Look through the material below and copy exactly the lines from the line with "Given: Uncheck the" to the line with "The image size is (1449, 840).", those two lines included.

(Exercise materials begins)

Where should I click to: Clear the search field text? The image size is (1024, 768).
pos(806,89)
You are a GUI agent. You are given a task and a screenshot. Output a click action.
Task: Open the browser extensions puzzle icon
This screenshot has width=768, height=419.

(Exercise materials ends)
(Exercise materials begins)

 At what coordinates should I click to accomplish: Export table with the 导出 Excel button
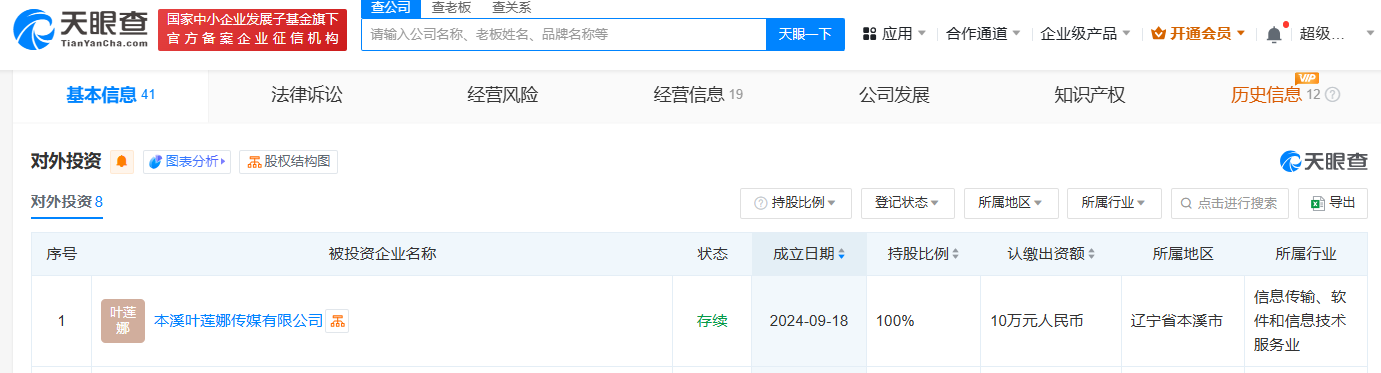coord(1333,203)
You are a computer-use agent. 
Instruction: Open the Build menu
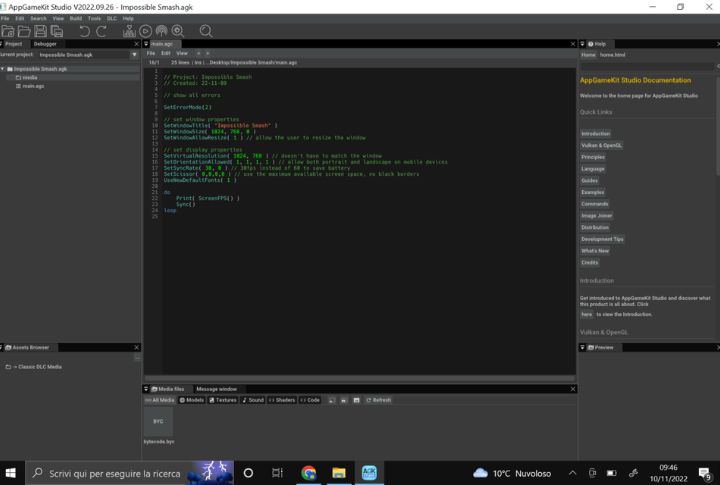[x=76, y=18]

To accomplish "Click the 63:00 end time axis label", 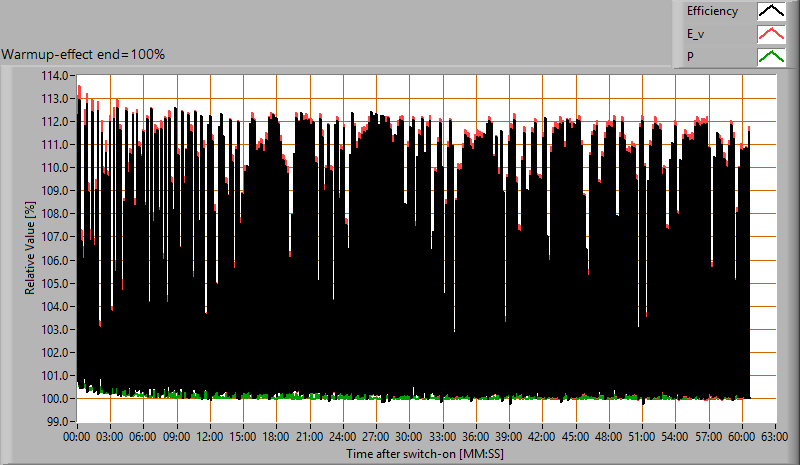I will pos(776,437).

(Exercise materials ends)
(Exercise materials begins)

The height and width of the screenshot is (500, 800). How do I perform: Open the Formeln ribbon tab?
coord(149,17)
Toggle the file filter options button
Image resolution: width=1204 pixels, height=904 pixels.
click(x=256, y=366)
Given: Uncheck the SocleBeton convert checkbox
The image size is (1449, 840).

(Exercise materials ends)

Solution:
Given: Uncheck the SocleBeton convert checkbox
The image size is (1449, 840).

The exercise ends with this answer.